▶ ASSIGNMENT:
Print, exactly and with no pictures, the line containing "Task: Open the about tab" and each line after it to the end of the entries below.

(Saved data entries)

☆ ☆ ☆ ☆ ☆ ☆ ☆

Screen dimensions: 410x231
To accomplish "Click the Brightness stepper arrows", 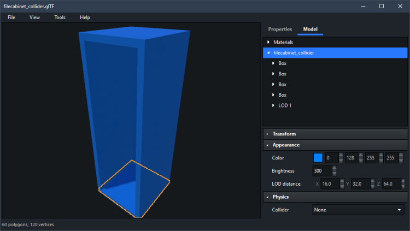I will point(334,171).
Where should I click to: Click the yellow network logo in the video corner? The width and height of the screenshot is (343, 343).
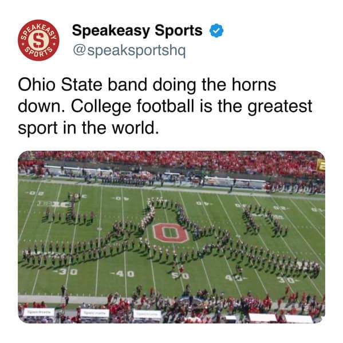[322, 165]
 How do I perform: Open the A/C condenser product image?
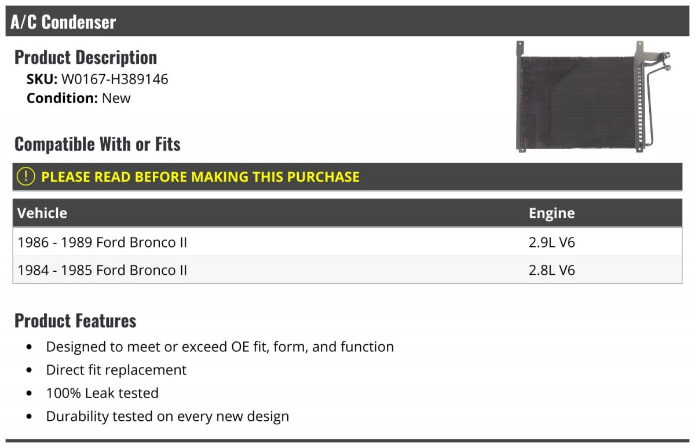pyautogui.click(x=593, y=96)
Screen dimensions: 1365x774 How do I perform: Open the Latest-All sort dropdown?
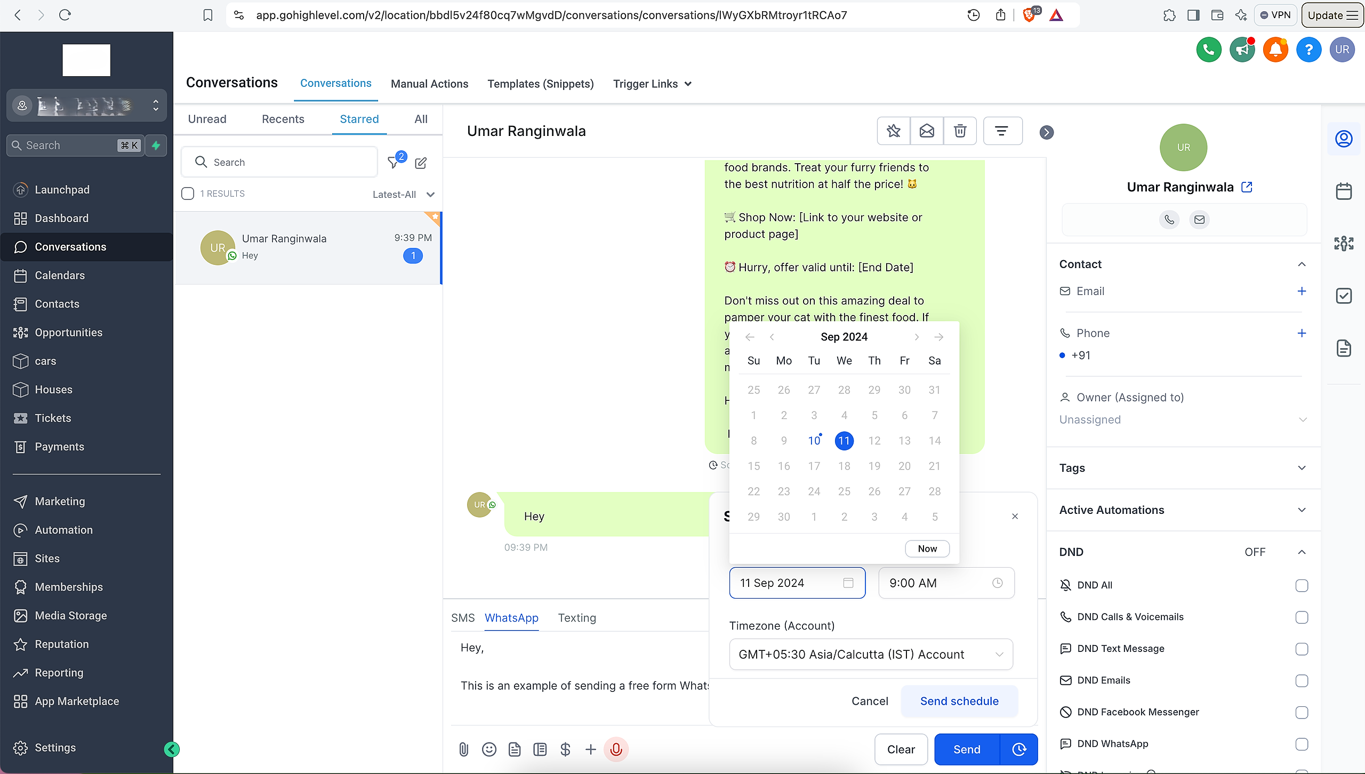(404, 195)
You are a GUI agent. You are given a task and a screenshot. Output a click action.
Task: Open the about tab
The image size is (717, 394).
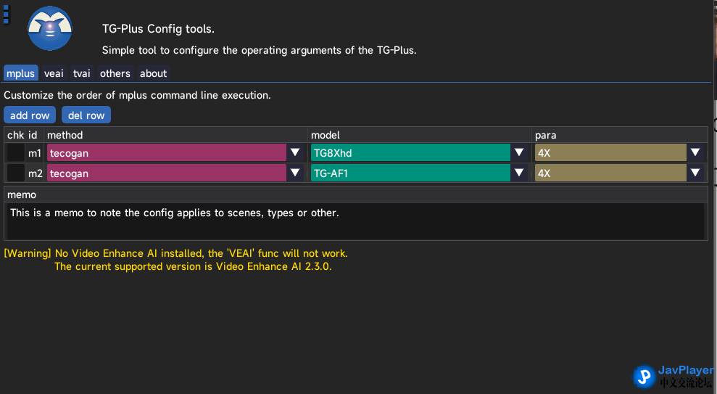coord(154,73)
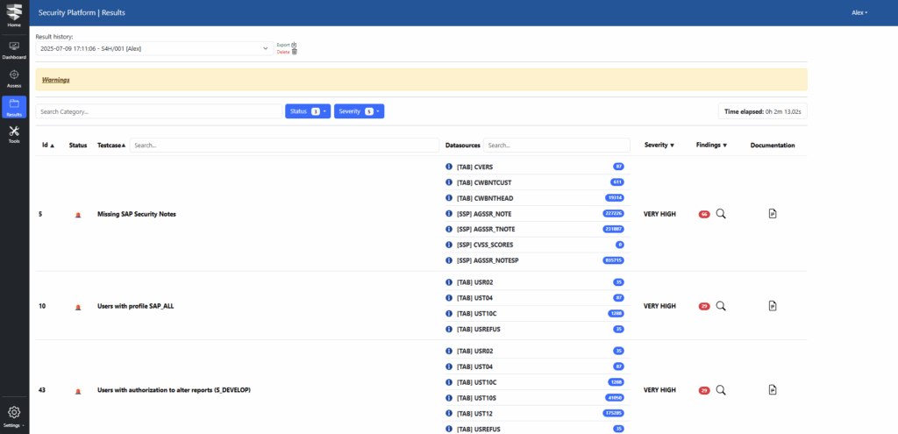Open the Alex user menu

pos(859,12)
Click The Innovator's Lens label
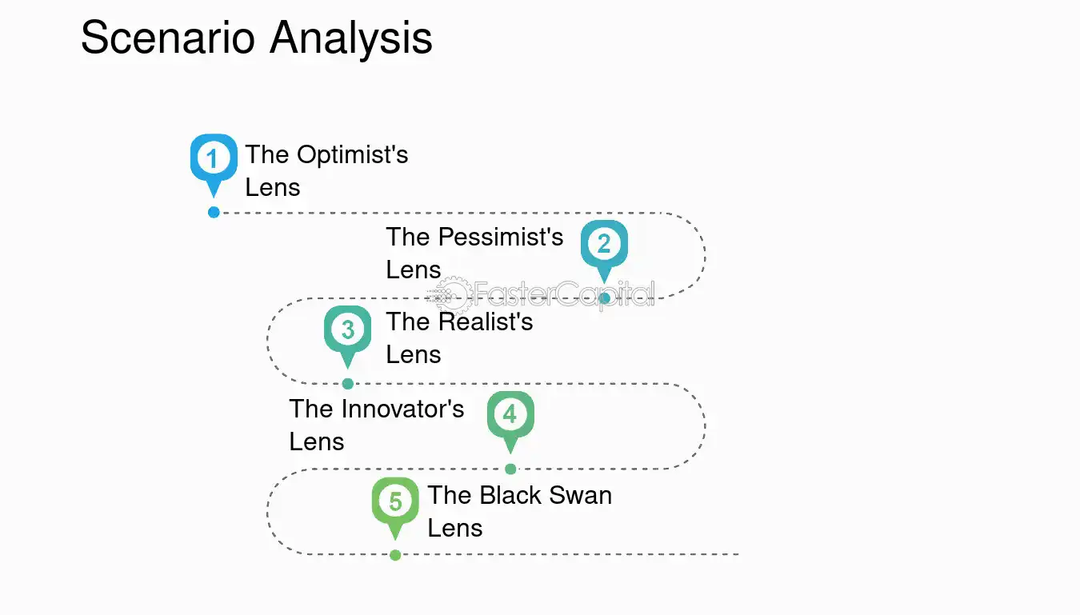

☆ ☆ ☆ ☆ ☆ ☆ ☆

▶ EXERCISE RESULT:
Task: Open the about tab
The image size is (717, 394).
coord(154,73)
Open the Alex user menu

pos(859,12)
Click The Innovator's Lens label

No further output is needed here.